But Bert was irrepressible.
"Go it, old girl!" he encouraged. "You win! Me for you every time! Now's your chance! Swat! Oh! My! A peach! A peach!"
"It's the biggest rough-house I ever saw," Billy confided to Saxon. "It sure takes the Micks to mix it. But what did that dude wanta do it for?
That's what gets me. He wasn't a bricklayer--not even a workingman--just a regular sissy dude that didn't know a livin' soul in the grounds. But if he wanted to raise a rough-house he certainly done it. Look at 'em.
They're fightin' everywhere."
He broke into sudden laughter, so hearty that the tears came into his eyes.
"What is it?" Saxon asked, anxious not to miss anything.
"It's that dude," Billy explained between gusts. "What did he wanta do it for? That's what gets my goat. What'd he wanta do it for?"

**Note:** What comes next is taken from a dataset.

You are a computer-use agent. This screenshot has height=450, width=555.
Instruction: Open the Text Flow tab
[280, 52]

There was more cras.h.i.+ng in the brush, and two women erupted upon the scene, one in flight, the other pursuing. Almost ere they could realize it, the little group found itself merged in the astounding conflict that covered, if not the face of creation, at least all the visible landscape of Weasel Park.

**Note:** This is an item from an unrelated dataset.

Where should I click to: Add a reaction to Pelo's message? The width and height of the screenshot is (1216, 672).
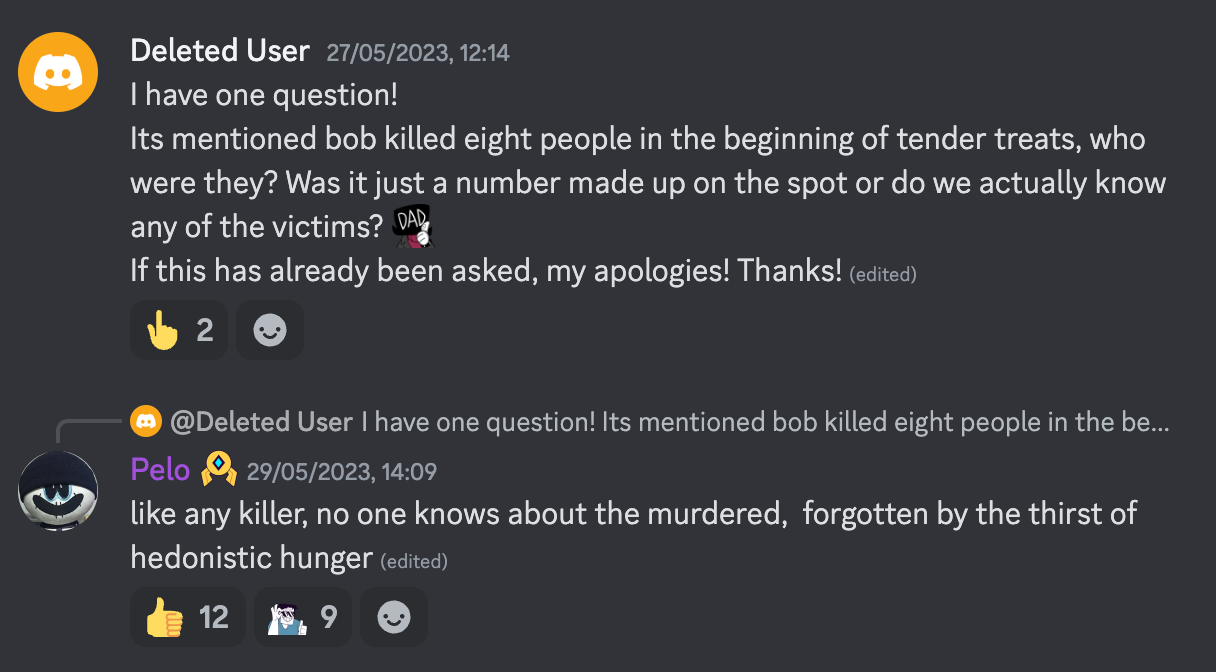coord(394,617)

The fleeing woman stumbled in rounding the end of a picnic bench, and would have been caught had she not seized Mary's arm to recover balance, and then flung Mary full into the arms of the woman who pursued. This woman, largely built, middle-aged, and too irate to comprehend, clutched Mary's hair by one hand and lifted the other to smack her. Before the blow could fall, Billy had seized both the woman's wrists.
"Come on, old girl, cut it out," he said appeasingly. "You're in wrong.
She ain't done nothin'."
Then the woman did a strange thing. Making no resistance, but maintaining her hold on the girl's hair, she stood still and calmly began to scream. The scream was hideously compounded of fright and fear.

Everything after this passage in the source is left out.